Supplied material –
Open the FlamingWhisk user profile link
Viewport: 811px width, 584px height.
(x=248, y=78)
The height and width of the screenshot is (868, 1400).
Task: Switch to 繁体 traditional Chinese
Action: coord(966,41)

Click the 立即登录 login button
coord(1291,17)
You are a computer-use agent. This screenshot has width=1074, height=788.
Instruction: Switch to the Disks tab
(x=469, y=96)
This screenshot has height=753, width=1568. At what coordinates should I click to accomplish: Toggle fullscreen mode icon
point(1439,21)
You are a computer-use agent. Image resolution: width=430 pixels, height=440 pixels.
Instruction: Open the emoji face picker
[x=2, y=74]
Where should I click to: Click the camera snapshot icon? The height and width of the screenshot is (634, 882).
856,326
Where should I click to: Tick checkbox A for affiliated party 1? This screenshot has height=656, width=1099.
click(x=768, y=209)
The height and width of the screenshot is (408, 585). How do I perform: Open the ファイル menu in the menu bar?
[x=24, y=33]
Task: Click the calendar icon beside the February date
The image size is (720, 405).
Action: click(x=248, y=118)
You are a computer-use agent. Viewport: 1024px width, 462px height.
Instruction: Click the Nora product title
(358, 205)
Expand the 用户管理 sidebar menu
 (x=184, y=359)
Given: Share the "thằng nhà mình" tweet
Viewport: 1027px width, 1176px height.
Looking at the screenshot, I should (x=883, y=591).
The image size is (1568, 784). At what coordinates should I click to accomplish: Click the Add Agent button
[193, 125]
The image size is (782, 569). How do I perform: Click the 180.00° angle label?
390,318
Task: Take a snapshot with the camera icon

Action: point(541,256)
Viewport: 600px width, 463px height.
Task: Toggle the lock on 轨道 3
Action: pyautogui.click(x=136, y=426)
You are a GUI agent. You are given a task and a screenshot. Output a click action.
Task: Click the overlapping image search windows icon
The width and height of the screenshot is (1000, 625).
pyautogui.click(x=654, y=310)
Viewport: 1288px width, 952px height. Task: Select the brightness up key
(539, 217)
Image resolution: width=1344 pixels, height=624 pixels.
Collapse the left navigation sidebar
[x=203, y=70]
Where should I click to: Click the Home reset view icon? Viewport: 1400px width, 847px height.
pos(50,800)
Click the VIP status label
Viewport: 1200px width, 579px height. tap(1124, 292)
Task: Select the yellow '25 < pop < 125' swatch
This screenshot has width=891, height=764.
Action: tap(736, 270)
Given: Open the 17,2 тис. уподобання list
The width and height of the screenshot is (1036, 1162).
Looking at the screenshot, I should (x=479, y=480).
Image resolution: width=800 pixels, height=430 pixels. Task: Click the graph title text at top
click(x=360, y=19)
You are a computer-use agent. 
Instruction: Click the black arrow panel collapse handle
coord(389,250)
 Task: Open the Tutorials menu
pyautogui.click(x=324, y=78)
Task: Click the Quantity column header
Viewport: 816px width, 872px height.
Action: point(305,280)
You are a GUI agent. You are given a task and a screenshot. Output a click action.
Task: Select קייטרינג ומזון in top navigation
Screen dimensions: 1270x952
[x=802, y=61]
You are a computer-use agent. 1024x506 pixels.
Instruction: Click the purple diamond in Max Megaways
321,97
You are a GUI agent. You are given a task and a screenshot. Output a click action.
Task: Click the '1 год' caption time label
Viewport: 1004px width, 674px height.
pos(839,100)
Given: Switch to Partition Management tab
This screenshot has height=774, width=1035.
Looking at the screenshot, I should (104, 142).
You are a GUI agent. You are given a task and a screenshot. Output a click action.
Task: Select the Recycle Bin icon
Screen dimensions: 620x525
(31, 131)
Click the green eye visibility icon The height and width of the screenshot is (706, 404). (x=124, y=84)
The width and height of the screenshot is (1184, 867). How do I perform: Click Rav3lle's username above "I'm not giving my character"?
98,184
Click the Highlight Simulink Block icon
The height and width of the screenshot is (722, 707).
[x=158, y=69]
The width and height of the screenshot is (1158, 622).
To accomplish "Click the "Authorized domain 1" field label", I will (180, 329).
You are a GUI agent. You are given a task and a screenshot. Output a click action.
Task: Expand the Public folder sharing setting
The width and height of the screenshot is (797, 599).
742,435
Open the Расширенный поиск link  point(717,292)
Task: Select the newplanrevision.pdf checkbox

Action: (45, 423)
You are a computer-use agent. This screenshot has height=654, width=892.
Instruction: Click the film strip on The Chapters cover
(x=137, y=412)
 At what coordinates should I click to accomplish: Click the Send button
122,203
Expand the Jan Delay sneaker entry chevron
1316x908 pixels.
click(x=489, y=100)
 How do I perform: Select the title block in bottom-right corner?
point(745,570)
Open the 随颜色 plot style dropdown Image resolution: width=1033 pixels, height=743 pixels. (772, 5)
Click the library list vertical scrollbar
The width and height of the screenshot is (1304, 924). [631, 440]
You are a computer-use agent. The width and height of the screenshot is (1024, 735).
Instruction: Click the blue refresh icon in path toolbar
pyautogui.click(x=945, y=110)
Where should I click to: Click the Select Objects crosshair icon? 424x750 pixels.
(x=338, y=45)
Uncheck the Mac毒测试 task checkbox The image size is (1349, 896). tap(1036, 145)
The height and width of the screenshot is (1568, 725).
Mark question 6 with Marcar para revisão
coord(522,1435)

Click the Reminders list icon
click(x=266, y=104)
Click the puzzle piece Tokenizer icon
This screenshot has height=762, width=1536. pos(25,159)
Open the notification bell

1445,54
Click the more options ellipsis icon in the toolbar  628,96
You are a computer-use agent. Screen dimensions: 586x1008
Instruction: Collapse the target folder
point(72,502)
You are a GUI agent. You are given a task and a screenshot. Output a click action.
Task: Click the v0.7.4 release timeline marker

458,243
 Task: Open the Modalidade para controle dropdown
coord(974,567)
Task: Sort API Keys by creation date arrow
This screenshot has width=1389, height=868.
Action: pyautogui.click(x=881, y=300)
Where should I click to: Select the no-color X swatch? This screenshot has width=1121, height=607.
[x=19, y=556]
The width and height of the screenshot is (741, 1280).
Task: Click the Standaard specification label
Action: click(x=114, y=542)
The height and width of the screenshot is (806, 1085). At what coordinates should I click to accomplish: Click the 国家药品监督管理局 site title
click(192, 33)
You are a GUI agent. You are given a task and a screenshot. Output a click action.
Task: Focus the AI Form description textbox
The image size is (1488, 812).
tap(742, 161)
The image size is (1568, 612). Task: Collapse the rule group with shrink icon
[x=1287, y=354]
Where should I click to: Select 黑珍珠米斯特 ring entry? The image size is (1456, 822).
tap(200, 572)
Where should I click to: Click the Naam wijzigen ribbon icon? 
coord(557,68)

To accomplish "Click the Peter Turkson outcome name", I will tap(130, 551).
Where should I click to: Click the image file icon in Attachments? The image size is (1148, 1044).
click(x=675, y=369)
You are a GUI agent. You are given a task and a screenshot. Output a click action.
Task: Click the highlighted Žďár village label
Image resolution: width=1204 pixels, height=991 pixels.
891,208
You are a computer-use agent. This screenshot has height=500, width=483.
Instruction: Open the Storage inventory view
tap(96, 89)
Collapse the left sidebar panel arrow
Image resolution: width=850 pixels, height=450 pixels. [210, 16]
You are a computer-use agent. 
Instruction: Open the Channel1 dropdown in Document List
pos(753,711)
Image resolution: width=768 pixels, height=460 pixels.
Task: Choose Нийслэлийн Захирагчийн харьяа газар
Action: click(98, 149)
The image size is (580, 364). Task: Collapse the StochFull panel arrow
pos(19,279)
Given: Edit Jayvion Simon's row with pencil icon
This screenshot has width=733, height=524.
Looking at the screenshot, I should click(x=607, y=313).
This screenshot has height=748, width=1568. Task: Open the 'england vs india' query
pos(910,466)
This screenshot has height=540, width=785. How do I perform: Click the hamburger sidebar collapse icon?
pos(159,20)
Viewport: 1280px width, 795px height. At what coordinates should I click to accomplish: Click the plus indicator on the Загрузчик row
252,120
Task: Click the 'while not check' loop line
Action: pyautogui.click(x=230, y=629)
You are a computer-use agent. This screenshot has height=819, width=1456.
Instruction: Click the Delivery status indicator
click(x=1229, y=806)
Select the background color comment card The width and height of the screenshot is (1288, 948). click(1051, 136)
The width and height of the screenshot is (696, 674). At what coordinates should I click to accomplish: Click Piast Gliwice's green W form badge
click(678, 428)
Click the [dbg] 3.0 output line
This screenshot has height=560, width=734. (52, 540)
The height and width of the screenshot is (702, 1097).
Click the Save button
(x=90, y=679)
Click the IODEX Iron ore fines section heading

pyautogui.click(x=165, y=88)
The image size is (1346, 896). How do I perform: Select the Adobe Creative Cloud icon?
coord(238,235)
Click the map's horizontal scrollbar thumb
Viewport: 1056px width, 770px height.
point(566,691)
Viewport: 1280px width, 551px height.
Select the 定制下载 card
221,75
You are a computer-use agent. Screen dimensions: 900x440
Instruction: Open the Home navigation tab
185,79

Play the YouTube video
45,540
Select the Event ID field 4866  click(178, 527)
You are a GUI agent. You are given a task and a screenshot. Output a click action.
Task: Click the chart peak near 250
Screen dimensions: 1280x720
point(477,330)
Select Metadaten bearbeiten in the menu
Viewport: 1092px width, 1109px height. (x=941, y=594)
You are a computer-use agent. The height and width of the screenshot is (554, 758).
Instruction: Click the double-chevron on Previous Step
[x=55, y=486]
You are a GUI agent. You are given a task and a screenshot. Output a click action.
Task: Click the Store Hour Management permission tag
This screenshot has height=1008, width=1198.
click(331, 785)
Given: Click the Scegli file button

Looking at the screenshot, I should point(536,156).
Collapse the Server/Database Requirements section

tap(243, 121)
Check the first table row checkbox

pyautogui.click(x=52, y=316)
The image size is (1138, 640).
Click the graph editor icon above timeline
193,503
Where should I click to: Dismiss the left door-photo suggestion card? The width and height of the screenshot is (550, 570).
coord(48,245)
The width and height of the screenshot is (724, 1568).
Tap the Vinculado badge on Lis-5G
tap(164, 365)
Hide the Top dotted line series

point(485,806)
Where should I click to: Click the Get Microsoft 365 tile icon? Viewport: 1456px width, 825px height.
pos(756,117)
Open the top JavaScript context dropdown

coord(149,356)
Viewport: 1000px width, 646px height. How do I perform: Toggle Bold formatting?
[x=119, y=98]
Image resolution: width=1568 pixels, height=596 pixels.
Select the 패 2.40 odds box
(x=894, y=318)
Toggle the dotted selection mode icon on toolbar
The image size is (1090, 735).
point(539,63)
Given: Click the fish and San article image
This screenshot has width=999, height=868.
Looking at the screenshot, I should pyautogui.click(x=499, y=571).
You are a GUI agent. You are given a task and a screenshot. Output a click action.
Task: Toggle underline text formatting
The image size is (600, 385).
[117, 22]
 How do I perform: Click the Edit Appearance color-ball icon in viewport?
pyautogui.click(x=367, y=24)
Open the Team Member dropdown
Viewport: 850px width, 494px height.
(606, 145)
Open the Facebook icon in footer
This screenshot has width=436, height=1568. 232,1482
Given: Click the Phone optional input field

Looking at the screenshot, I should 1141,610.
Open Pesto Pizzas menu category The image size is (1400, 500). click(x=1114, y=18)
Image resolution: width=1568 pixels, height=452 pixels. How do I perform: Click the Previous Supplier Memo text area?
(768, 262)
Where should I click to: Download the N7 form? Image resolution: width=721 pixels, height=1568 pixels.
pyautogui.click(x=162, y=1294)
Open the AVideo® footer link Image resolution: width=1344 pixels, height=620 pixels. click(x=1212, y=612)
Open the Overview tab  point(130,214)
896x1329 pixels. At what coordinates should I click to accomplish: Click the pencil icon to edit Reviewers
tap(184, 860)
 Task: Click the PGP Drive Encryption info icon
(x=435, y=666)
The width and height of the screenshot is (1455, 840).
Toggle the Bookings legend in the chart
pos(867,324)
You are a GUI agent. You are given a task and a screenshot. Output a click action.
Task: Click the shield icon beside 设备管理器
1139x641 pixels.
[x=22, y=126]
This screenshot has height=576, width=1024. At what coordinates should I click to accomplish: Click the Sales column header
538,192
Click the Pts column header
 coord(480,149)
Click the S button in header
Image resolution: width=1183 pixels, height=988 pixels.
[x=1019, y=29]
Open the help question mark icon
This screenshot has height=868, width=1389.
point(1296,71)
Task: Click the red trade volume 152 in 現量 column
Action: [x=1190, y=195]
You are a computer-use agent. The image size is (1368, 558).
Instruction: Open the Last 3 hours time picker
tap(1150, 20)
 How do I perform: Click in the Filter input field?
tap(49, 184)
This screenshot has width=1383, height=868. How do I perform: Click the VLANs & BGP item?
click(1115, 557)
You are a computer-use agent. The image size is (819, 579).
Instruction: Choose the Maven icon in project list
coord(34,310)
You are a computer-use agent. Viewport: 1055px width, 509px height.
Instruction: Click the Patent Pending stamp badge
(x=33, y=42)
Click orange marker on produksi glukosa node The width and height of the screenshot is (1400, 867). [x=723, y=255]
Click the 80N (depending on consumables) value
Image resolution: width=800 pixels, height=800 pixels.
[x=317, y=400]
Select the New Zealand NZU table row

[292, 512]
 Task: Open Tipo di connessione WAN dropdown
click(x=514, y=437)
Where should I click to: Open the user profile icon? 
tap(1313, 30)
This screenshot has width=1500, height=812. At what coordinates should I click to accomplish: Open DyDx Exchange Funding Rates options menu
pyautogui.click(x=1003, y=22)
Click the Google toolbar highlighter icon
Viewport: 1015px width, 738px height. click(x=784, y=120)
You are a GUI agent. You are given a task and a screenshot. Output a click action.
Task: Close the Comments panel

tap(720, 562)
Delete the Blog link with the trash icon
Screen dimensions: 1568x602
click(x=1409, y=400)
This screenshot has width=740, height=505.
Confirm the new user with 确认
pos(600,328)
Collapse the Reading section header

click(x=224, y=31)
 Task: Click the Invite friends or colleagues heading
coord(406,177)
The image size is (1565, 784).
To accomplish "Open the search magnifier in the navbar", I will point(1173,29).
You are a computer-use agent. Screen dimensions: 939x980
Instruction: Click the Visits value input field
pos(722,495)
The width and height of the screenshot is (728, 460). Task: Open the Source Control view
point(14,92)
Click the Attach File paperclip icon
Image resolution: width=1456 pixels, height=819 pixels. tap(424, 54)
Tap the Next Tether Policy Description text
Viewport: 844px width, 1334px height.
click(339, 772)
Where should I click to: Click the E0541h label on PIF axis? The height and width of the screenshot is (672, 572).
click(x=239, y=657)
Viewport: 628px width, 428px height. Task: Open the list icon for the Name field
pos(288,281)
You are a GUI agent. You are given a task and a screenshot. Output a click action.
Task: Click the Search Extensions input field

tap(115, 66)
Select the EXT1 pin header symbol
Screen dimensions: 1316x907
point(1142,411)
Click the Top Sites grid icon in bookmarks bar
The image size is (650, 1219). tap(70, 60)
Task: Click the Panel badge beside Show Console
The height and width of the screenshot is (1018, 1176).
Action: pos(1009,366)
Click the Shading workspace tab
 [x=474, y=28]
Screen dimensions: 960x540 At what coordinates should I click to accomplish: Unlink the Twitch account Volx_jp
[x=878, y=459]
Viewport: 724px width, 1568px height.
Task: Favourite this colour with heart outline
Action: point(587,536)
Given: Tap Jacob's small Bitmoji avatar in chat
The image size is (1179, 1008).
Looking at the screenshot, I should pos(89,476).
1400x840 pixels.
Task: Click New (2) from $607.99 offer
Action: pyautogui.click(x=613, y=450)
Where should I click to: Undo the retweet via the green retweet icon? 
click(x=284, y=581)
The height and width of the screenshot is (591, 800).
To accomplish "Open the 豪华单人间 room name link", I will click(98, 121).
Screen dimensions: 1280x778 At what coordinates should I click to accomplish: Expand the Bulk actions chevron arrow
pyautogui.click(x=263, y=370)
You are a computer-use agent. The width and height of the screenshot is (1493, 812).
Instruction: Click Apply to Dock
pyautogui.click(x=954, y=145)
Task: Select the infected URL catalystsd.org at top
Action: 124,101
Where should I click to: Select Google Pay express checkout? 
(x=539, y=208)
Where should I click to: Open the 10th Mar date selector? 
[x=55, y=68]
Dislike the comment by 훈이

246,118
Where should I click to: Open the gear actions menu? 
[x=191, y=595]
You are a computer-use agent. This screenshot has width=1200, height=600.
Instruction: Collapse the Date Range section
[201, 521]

Task to carry out – Starting at the line that has "Where should I click to: Click the Naam" and ending after the line that has "pos(910,466)", present those lines as a numbered list, leaving out any blank lines.

Response to the task –
1. Where should I click to: Click the Naam wijzigen ribbon icon? 
2. coord(557,68)
3. To accomplish "Click the Peter Turkson outcome name", I will tap(130, 551).
4. Where should I click to: Click the image file icon in Attachments? The image size is (1148, 1044).
5. click(x=675, y=369)
6. You are a GUI agent. You are given a task and a screenshot. Output a click action.
7. Task: Click the highlighted Žďár village label
8. Image resolution: width=1204 pixels, height=991 pixels.
9. 891,208
10. You are a computer-use agent. This screenshot has height=500, width=483.
11. Instruction: Open the Storage inventory view
12. tap(96, 89)
13. Collapse the left sidebar panel arrow
14. Image resolution: width=850 pixels, height=450 pixels. [210, 16]
15. You are a computer-use agent. 
16. Instruction: Open the Channel1 dropdown in Document List
17. pos(753,711)
18. Image resolution: width=768 pixels, height=460 pixels.
19. Task: Choose Нийслэлийн Захирагчийн харьяа газар
20. Action: click(98, 149)
21. The image size is (580, 364). Task: Collapse the StochFull panel arrow
22. pos(19,279)
23. Given: Edit Jayvion Simon's row with pencil icon
24. This screenshot has width=733, height=524.
25. Looking at the screenshot, I should click(x=607, y=313).
26. This screenshot has height=748, width=1568. Task: Open the 'england vs india' query
27. pos(910,466)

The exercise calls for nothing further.